総タイム(秒)を距離(メートル)で割り、100を掛けます。たとえば1,000mを20分なら、1,200秒 ÷ 1,000 × 100 = 120秒で、100mあたり2:00のペースです。プールのペースクロックやスイム用ウォッチも同じ100mあたりの値を表示します。
100mあたりのペースと100ydあたりのペースはどう違いますか?
100ヤードはちょうど91.44メートルなので、同じ速度なら100ydのスプリットは100mより約8.6%短い時間になります。2:00 /100mのスイマーはおよそ1:50 /100ydです。米国のプールの多くが25ヤードである一方、国際大会のプールはメートル法であるため、この違いは重要です。
なぜ短水路のタイムは長水路より速いのですか?
25mプールでは100mあたりのターン回数が50mプールの2倍になり、ターンのたびに水面を泳ぐより速い壁蹴りが入ります。そのため同じスイマーでも短水路のほうが速いタイムが出ます。統括団体が25mプールと50mプールで記録を分けているのはこのためです。
1500mスイムとは何ですか。なぜそこへ換算するのですか?
1500m自由形はプール競技の代表的な長距離種目で、オリンピックのプール種目では最長のレースです。ロングディスタンス系トライアスロンのスイムパートにもおおむね近い距離です。現在のペースを1500mに換算する(100mあたりのペース × 15)ことで、そのペースを一定に保った場合の標準的なベンチマークタイムがわかります。
オープンウォーターのペースはプールのペースと比べられますか?
おおまかにしか比較できません。

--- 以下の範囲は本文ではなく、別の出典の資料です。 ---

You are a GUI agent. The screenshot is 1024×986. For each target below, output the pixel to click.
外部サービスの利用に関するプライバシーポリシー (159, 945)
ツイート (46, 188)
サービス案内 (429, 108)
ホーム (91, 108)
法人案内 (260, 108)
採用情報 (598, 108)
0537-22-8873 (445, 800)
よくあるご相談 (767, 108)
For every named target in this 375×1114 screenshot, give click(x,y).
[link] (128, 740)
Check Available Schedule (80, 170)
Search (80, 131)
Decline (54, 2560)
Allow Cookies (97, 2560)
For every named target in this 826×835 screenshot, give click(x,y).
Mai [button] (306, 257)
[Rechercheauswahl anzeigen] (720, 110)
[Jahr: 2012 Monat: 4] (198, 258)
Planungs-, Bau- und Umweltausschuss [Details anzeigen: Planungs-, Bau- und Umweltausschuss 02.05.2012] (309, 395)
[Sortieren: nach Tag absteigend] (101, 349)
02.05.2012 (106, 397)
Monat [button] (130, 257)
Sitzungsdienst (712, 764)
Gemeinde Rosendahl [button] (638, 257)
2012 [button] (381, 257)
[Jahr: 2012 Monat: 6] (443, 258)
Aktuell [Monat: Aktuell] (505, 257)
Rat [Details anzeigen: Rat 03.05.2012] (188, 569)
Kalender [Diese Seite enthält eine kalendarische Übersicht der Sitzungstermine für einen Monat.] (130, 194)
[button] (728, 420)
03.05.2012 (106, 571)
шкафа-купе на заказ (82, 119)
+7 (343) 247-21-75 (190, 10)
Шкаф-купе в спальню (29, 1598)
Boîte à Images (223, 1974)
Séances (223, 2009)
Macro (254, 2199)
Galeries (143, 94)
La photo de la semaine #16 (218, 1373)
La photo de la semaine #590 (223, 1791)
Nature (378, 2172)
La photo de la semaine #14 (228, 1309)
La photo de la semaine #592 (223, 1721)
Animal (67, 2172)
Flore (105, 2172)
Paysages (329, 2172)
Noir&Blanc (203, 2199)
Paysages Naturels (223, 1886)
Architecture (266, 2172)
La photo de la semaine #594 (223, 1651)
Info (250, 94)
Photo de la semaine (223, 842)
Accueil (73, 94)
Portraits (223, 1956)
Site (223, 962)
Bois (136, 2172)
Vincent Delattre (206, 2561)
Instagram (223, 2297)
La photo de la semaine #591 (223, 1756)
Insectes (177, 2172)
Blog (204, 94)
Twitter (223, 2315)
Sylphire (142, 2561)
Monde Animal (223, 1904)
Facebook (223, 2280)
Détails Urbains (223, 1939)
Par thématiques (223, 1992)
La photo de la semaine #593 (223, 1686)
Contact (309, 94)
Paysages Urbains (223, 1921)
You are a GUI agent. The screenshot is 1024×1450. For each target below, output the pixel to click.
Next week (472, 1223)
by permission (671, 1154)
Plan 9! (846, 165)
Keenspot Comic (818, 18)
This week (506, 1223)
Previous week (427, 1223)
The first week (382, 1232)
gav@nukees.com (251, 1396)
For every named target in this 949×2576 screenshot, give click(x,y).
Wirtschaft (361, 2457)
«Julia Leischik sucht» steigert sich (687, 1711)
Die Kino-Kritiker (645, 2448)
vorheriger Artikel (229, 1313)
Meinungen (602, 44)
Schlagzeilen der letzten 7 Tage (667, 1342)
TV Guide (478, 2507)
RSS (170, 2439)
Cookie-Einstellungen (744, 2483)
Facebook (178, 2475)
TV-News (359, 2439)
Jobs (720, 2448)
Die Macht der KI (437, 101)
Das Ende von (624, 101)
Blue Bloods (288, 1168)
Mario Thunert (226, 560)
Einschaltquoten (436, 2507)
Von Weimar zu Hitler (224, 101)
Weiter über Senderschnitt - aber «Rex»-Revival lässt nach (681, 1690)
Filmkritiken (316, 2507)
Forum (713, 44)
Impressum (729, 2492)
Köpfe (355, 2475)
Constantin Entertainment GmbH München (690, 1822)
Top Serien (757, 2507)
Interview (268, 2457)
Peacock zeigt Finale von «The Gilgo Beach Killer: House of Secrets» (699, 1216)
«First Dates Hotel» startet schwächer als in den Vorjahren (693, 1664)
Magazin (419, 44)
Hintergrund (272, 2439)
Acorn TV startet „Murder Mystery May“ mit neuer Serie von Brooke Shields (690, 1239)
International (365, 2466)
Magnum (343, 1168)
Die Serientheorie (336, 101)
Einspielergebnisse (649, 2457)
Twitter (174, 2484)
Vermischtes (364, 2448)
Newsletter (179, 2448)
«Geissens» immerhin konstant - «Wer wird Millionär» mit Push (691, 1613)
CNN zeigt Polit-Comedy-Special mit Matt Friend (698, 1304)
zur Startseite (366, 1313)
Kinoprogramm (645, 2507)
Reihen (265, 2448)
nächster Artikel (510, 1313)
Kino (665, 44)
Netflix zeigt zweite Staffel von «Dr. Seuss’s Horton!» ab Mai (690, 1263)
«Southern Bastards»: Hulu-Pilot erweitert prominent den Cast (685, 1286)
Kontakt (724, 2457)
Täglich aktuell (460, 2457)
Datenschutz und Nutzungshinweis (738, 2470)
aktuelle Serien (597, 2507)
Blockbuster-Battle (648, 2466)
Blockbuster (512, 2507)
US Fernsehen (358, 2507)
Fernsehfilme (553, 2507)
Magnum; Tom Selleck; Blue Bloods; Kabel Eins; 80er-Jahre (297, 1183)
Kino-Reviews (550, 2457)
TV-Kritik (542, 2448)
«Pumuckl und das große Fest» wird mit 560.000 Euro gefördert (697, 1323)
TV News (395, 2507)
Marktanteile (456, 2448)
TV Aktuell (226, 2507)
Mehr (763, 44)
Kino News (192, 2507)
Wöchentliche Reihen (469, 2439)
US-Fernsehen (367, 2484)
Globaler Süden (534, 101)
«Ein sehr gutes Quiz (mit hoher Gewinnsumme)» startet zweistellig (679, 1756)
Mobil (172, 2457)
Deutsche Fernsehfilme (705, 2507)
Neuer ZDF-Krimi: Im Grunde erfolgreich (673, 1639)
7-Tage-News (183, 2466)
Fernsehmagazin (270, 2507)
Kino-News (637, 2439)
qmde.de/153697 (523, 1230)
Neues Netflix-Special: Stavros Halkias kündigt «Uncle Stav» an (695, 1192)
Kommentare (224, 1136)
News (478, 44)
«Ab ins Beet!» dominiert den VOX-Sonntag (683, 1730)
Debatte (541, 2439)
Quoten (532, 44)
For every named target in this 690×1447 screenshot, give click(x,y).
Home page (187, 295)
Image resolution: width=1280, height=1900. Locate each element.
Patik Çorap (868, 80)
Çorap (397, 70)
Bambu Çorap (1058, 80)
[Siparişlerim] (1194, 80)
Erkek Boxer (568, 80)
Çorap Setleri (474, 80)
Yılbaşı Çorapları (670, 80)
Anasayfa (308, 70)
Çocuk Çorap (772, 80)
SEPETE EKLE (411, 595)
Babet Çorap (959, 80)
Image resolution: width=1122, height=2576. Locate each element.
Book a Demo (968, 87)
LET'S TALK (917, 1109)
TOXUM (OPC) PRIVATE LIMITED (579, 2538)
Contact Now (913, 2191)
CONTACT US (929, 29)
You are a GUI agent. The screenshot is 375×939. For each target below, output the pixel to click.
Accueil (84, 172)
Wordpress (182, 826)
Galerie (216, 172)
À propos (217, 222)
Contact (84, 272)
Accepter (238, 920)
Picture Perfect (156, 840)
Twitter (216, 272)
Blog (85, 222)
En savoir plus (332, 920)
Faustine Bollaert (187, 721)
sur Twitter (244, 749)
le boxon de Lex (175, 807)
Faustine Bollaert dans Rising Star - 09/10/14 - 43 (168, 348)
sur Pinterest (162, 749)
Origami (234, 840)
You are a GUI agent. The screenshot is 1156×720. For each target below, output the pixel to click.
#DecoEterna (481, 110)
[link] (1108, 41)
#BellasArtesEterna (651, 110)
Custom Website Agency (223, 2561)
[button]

オープンウォーターではターンと壁蹴りがなくなる一方、潮流、波、進路確認のためのヘッドアップが加わり、抵抗を減らして速度を上げるウェットスーツを着る場合もあります。条件次第でプールより速くも遅くもなるため、両者は別々に記録するのが賢明です。
ペースを上げるにはどうすればよいですか?
水泳では、体力を上げるより、体の姿勢や技術を改善して抵抗を減らすほうが一般に効果が大きく、スイム練習で指導と技術ドリルが重視されるのはそのためです。運動処方の公的ガイドラインでも、無理なく段階的に負荷を上げる継続的なトレーニングが基本とされています。個人にとって最も効果的な技術の修正点は、資格を持つスイムコーチに見てもらうのが確実です。
参考文献
- World Aquatics (formerly FINA). Facilities Rules — 50 m long-course and 25 m short-course pool standards.
- National Institute of Standards and Technology (NIST). Metric conversions — 1 yard = 0.9144 m exactly.
- Toussaint HM, Beek PJ. Biomechanics of competitive front crawl swimming. Sports Medicine 1992; 13(1): 8–24.
- Chatard JC, Wilson B. Effect of fastskin suits on performance, drag, and energy cost of swimming. Medicine & Science in Sports & Exercise 2008; 40(6): 1149–1154.
- American College of Sports Medicine. ACSM's Guidelines for Exercise Testing and Prescription, 11th edition. Wolters Kluwer, 2021.